Take the lines from the line containing "This screenshot has width=1456, height=819." through the end of the entries and output them exactly, with no pictures and nothing more.

======== Data for this task

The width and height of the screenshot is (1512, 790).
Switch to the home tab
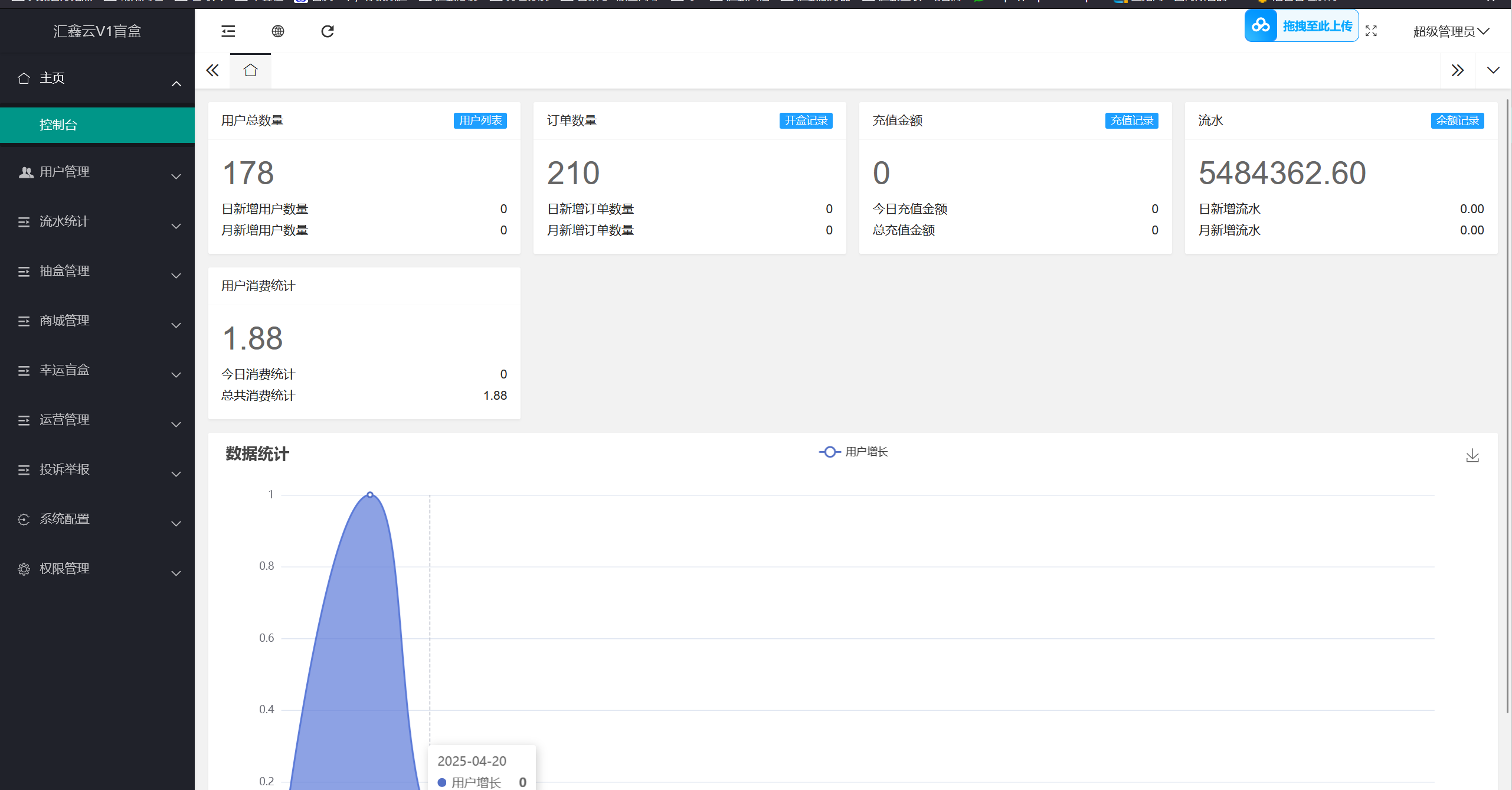(x=250, y=71)
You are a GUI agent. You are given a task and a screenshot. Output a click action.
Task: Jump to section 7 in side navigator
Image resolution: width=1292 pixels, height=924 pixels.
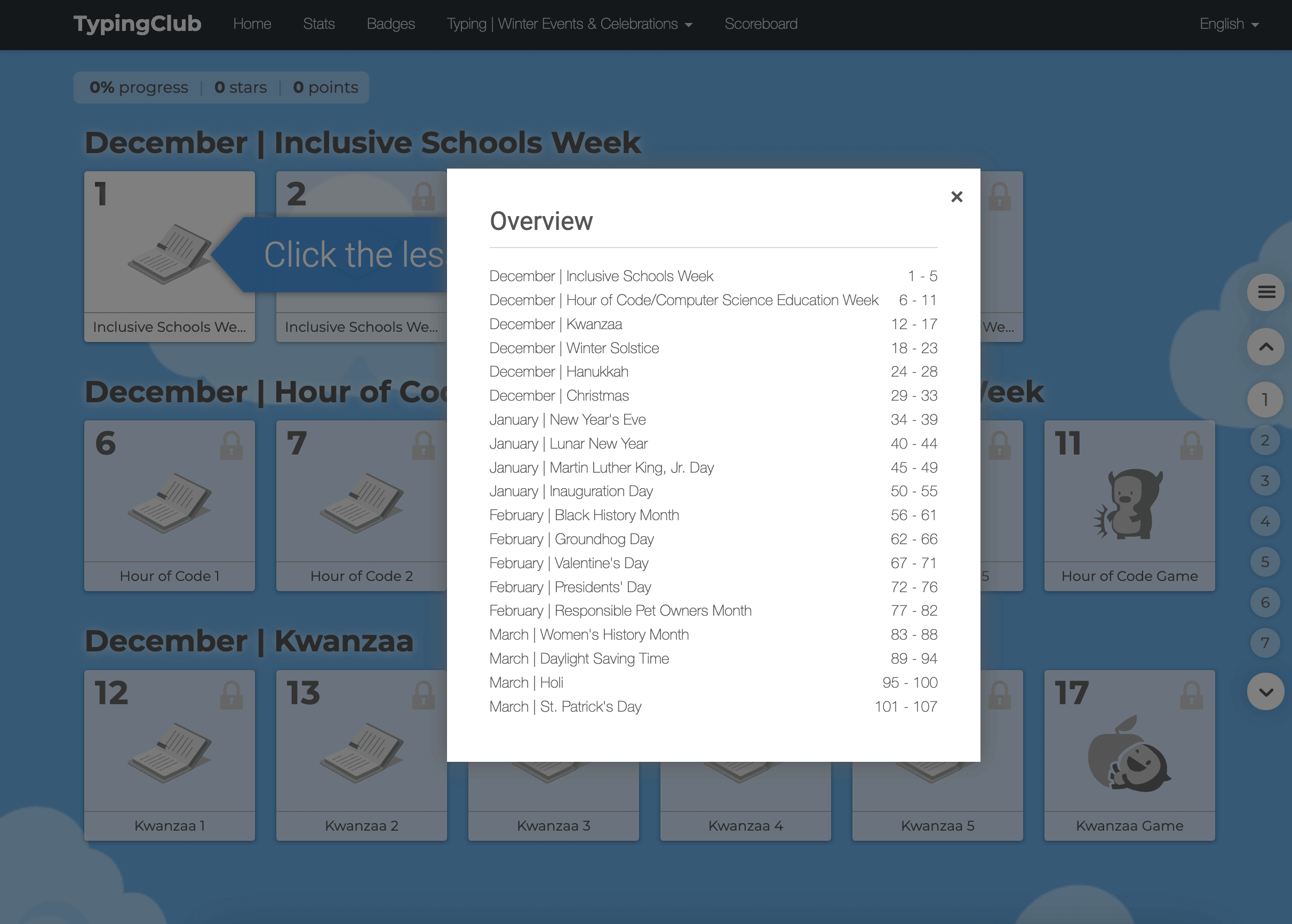click(x=1265, y=643)
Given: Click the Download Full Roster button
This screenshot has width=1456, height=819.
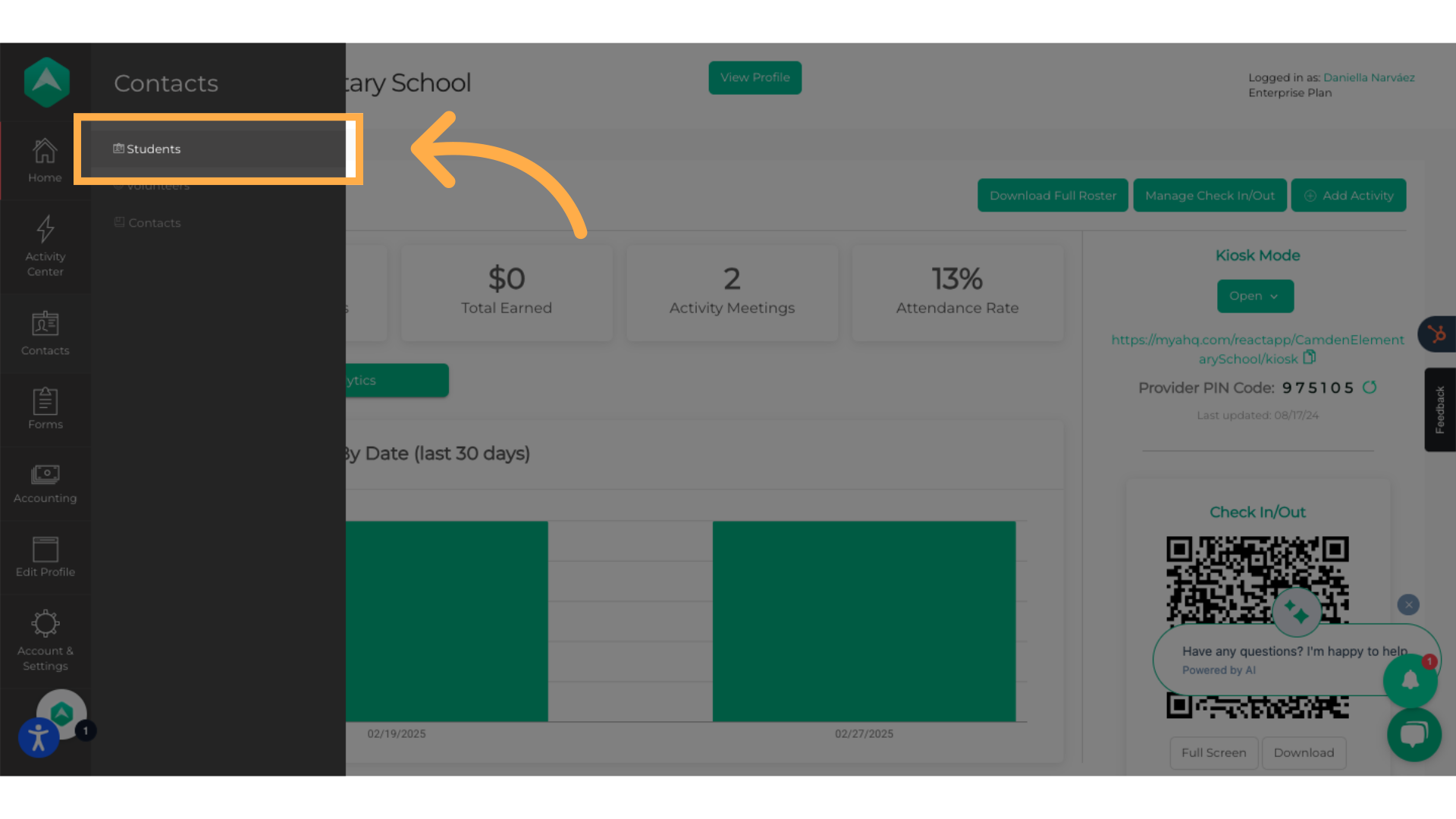Looking at the screenshot, I should click(x=1052, y=196).
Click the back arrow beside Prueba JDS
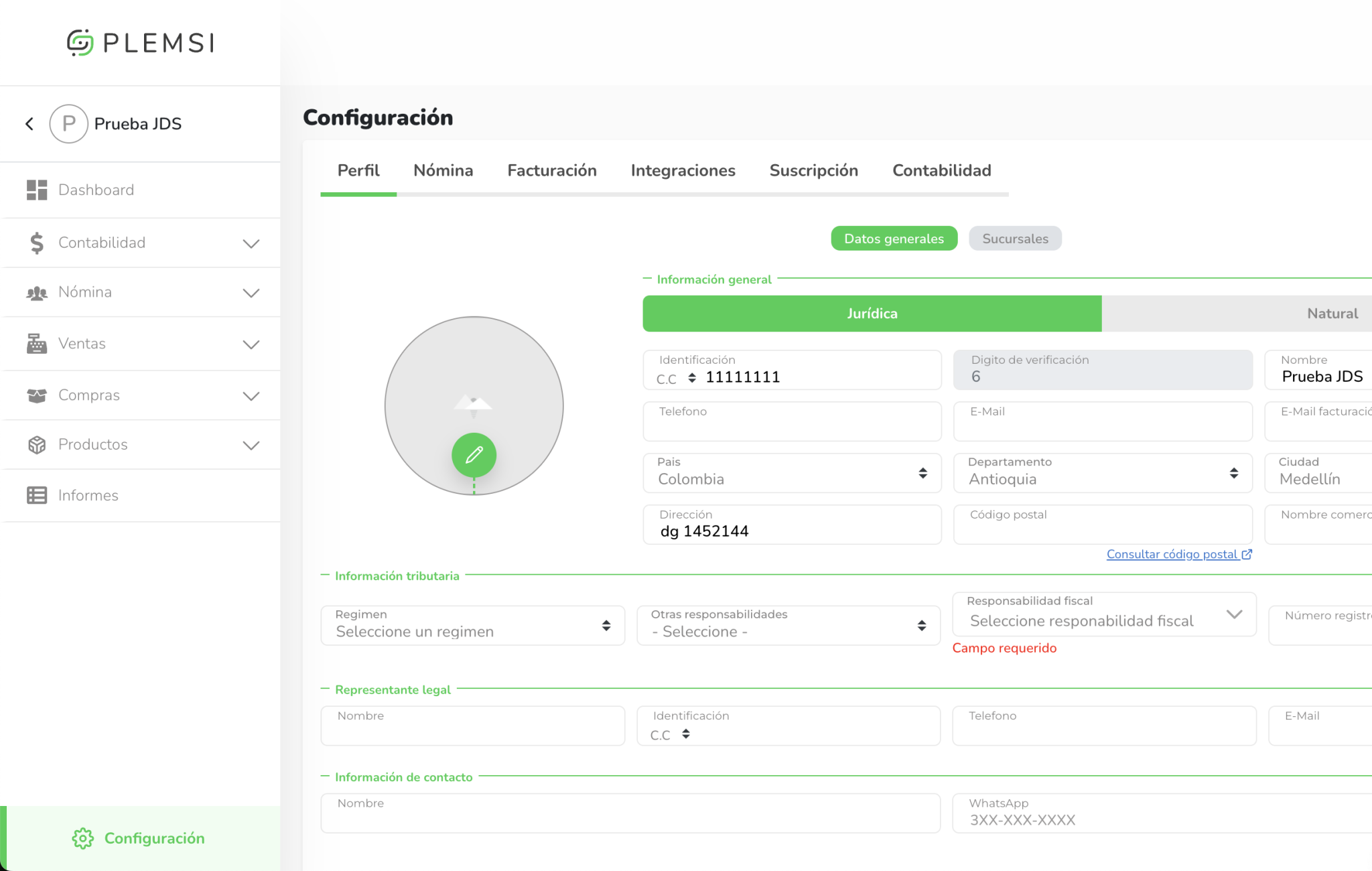 click(29, 124)
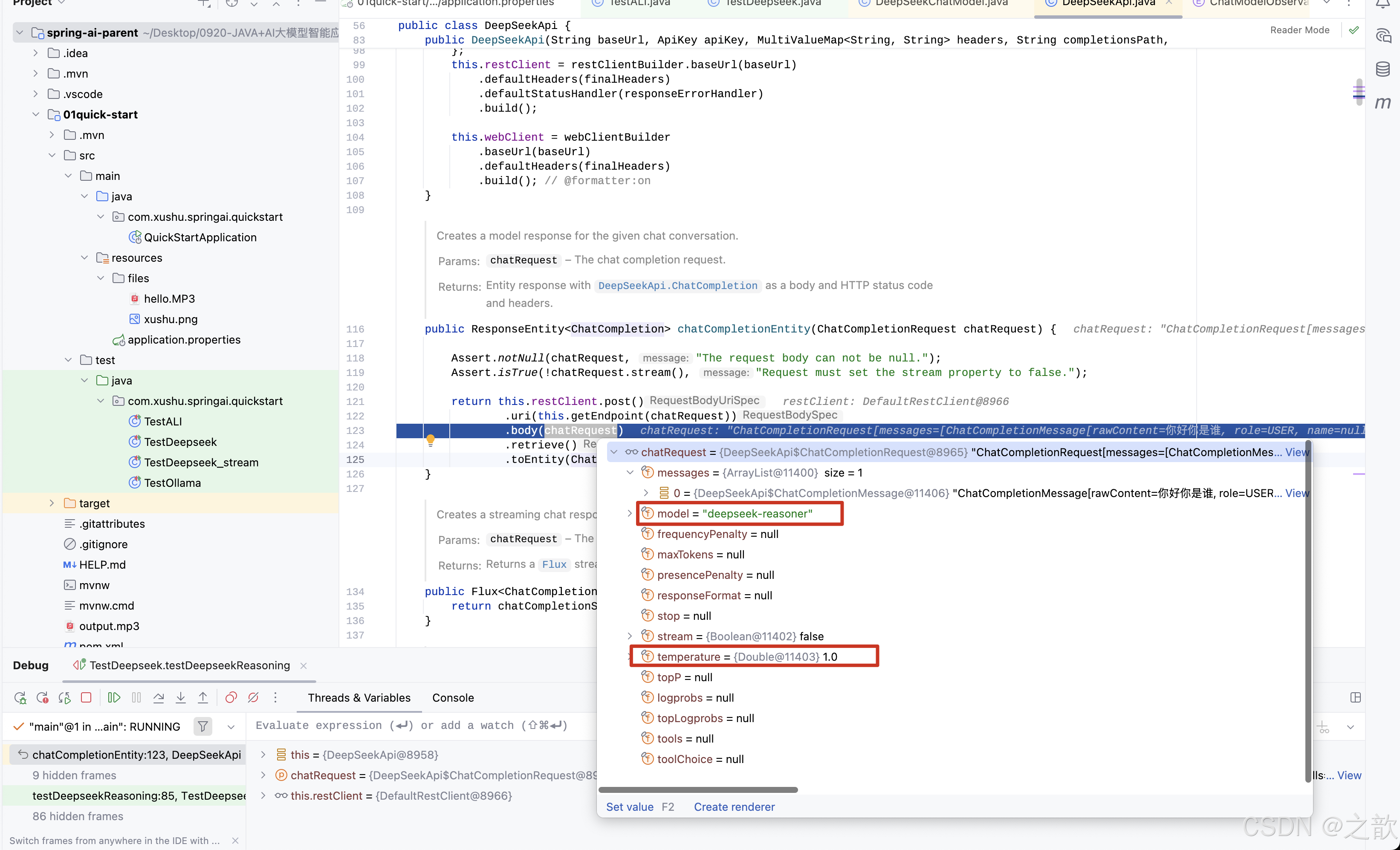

================

▸ **Task result**:
This screenshot has width=1456, height=819.
Looking at the screenshot, I should click(x=1052, y=196).
Click the back arrow beside Prueba JDS
 click(29, 124)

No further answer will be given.